The words she says repeat on a loop in my head: inappropriate, scary, gross, fucked up. It was fucked up, I tell myself, and for the first time since leaving California admit that I hadn’t wanted any of what happened to me. He could have asked, he should have asked, I think as the cold shock washes over my body. Here, on Asher’s floor, I lie still and go numb in a way I’ve only done in the back of the white Camry and the seats of the theater. I could have said no, I should have said no, I remind myself, and the contradictions of my story begin to overwhelm me. I remember how special it felt to hold his hand in the same breath that I remember being frozen in the back of the theater. I easily recall praying that someone would catch and stop us the same way I remember hoping that we would go undetected, worried about the impending embarrassment of being caught without a shirt or bra and covered in bruises. And as much as I want to forgive him for what happened, my mind still refuses to accept that he did anything wrong. He was just a boy that wasn’t taught to ask, and I was just a girl who didn’t know she could say no, I think. Like many other girls, I had to learn that lesson through experience.
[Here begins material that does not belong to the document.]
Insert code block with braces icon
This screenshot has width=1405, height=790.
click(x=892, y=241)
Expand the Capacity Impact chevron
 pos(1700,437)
I realize in this moment that I have already thought of every excuse for why this happened: Maybe he watched too much porn and thought this was a normal thing. Maybe he wanted to convey to me that he had experience. Maybe he didn’t think that asking was sexy. Maybe he grew up a boy and I grew up a girl—maybe he was told all his life that having sex would make him a man, and I was told that having sex at the right time with the right boy would make me feel like a woman. Maybe it was an honest mistake. Maybe it was not about me or him, but about what society taught us about sex, about what roles we play as gendered bodies in our world. Maybe something so personal and intimate—the violation of my own body—isn’t even about me. Maybe our bodies were just actors in a play that has already been scripted and performed hundreds of times. Maybe I know he’s not really the one to blame, not the only one to blame. Maybe I know all of this. Maybe I have empathized and understood it, have analyzed it to no end. But maybe I haven’t felt it at all. Not until now. And now all I can think is that none of the excuses, justifications, or apologies can change what happened.
I stay laying on Asher’s floor for the next few hours. Wondering how these memories managed to chase me all the way to New York, even after all my therapy, rebuilding, healing, and processing, I don’t respond to V. The empty text box taunts me once again, and I instead leave the message unopened, and the story unfinished.